BEGIN Data records
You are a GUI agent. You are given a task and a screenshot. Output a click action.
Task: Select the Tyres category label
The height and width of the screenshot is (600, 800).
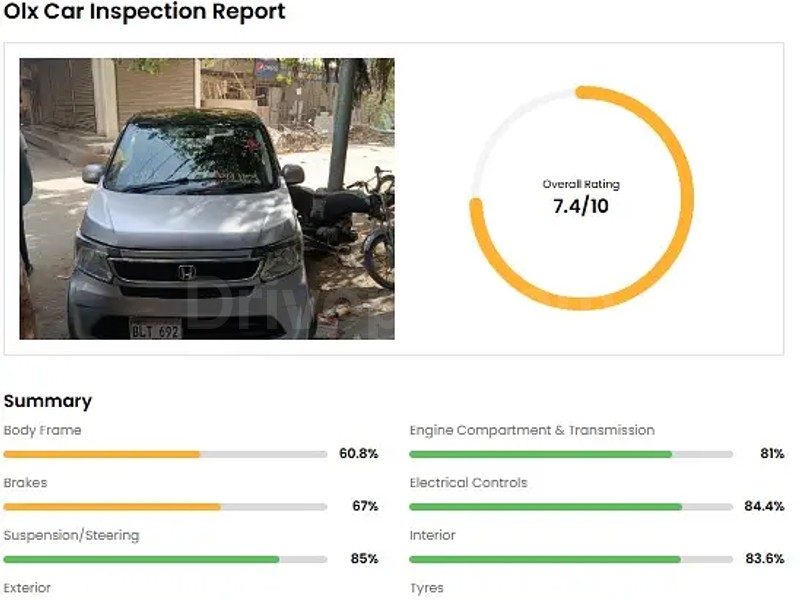click(427, 588)
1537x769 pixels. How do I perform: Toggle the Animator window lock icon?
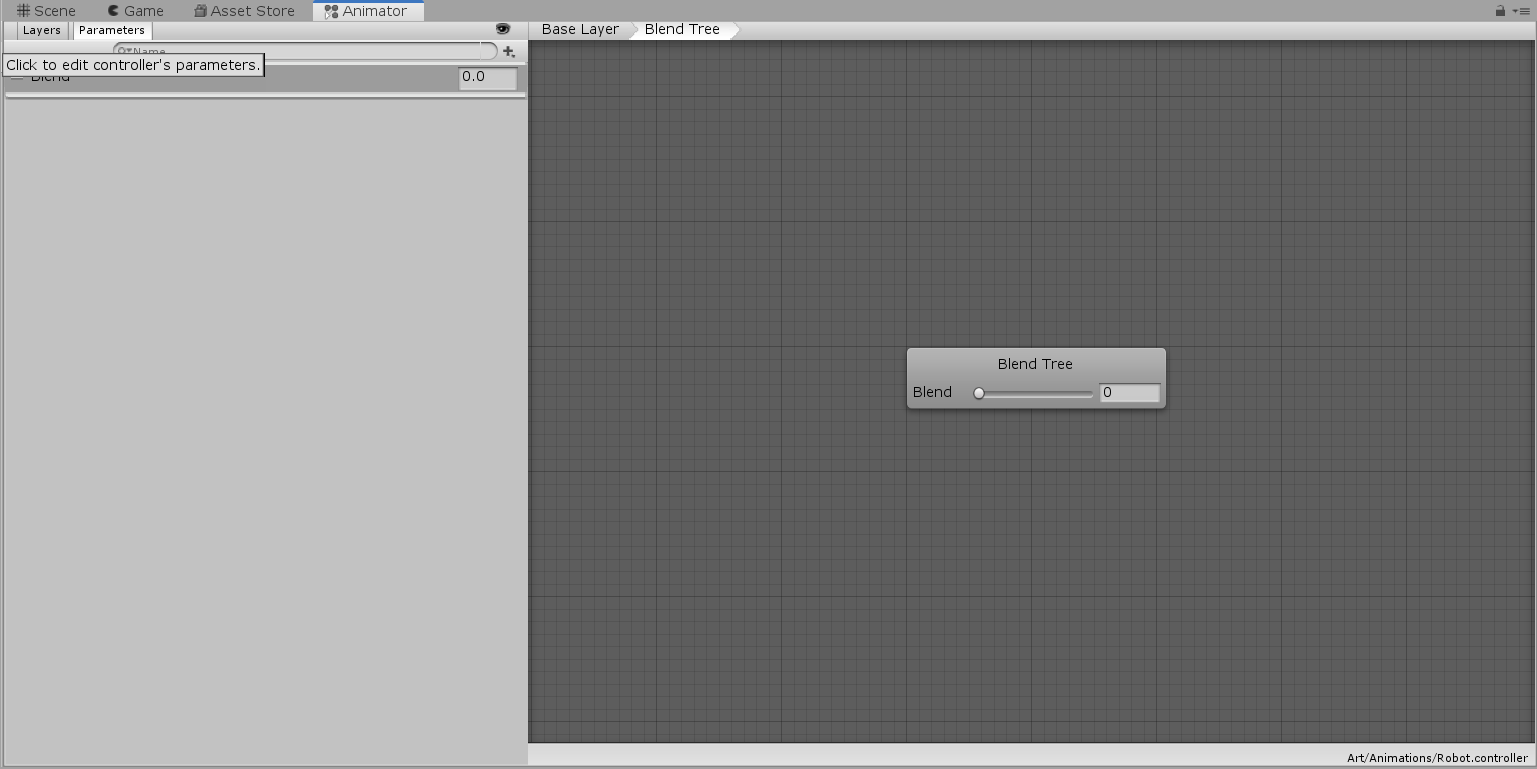tap(1500, 11)
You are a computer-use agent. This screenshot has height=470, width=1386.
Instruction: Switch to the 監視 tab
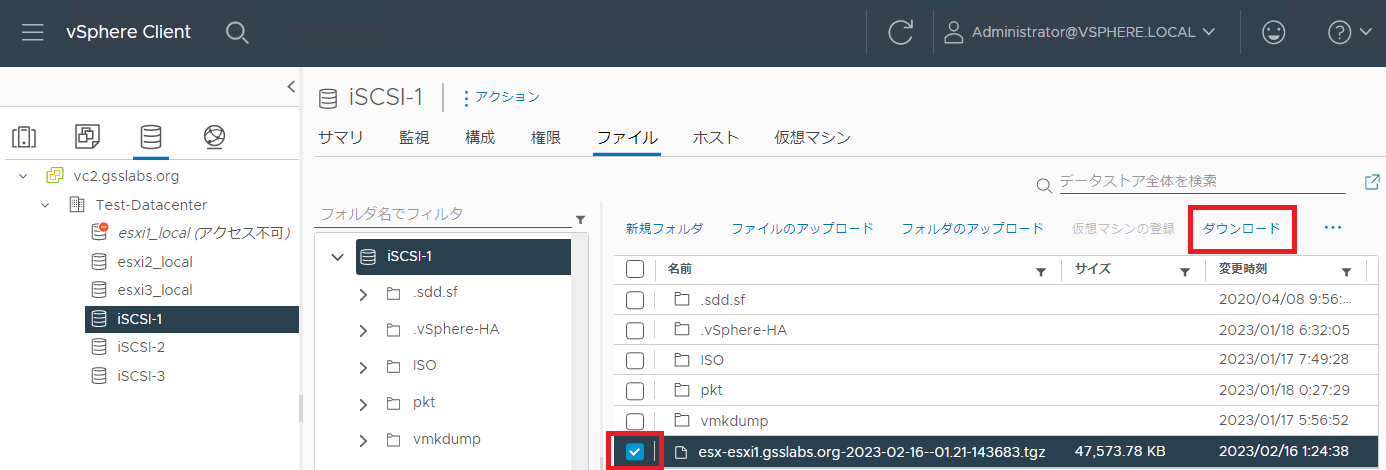[414, 138]
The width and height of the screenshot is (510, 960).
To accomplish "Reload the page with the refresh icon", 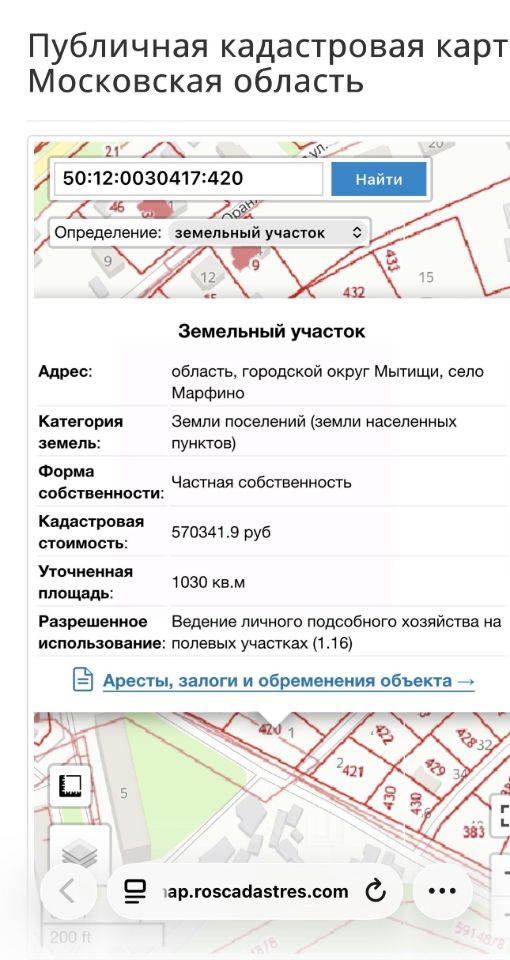I will 375,891.
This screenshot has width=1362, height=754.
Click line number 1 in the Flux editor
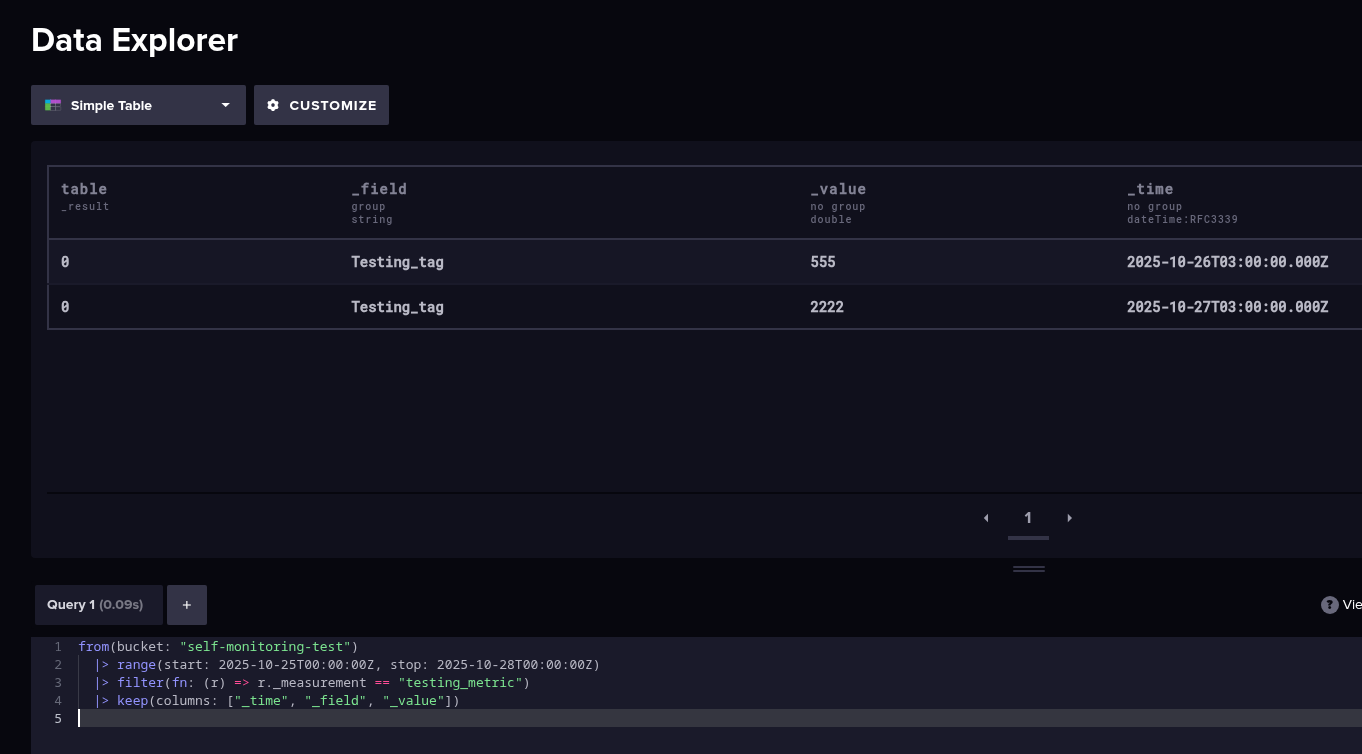click(58, 646)
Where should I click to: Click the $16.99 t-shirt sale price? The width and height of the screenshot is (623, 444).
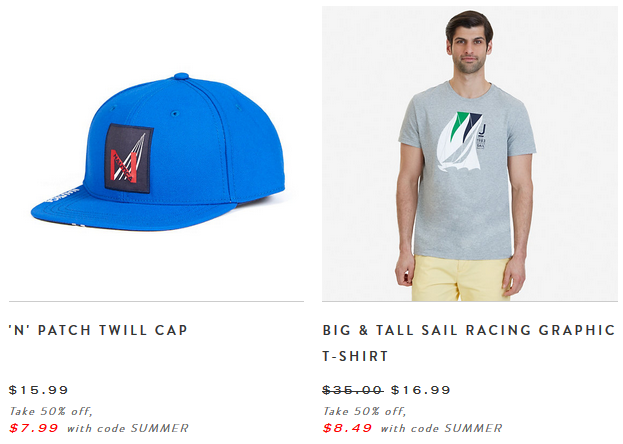(420, 390)
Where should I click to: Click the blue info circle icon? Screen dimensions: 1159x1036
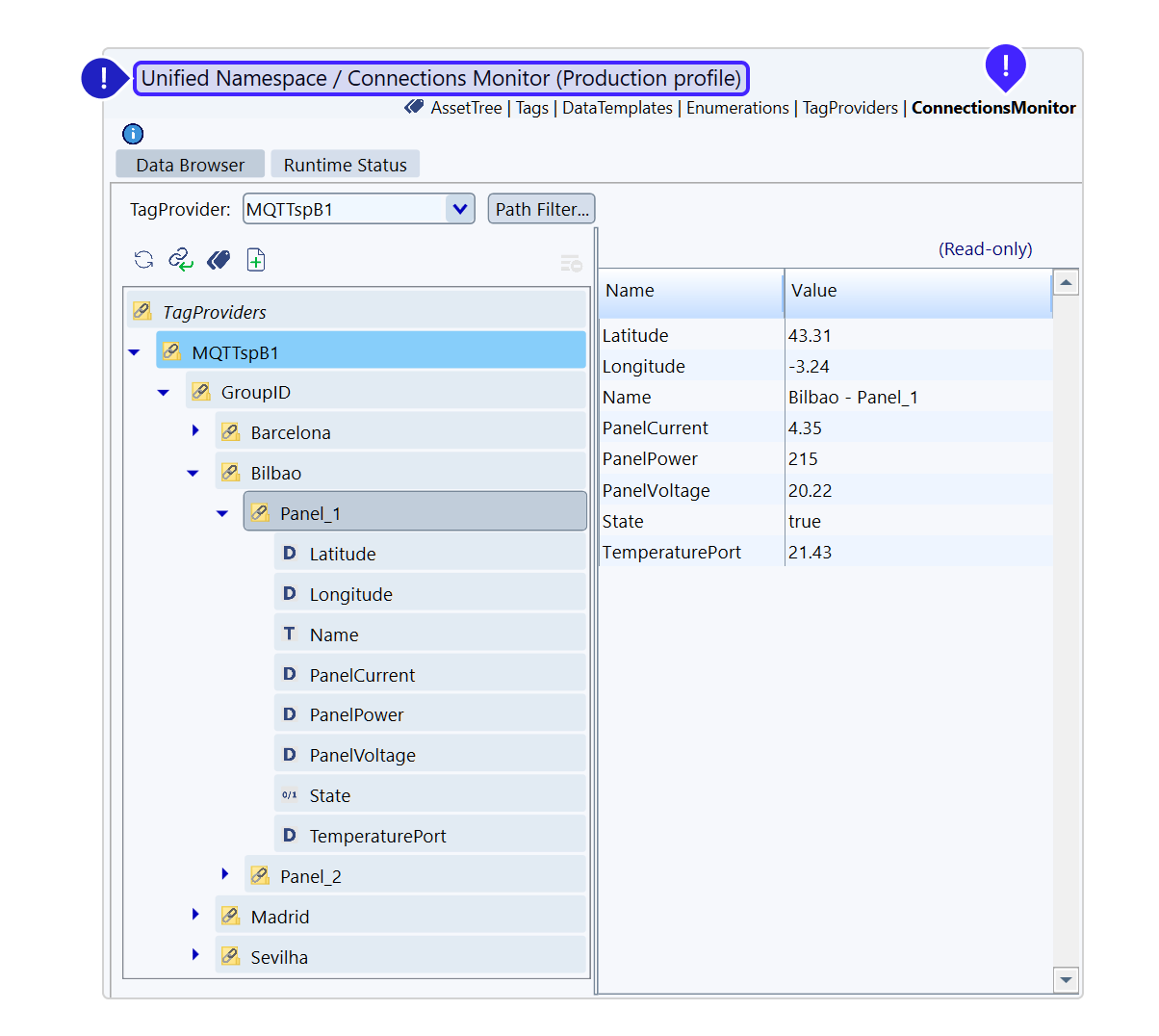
END Data records
What the exercise asks:
Beginning at the line that contains "Click line number 1 in the Flux editor", retype each line of the data above through the very last one. Do not retype the pictures.

Solved exercise:
Click line number 1 in the Flux editor
click(58, 646)
Where should I click to: Click the $16.99 t-shirt sale price? The width and height of the screenshot is (623, 444).
(420, 390)
Where should I click to: Click the blue info circle icon? Screen dimensions: 1159x1036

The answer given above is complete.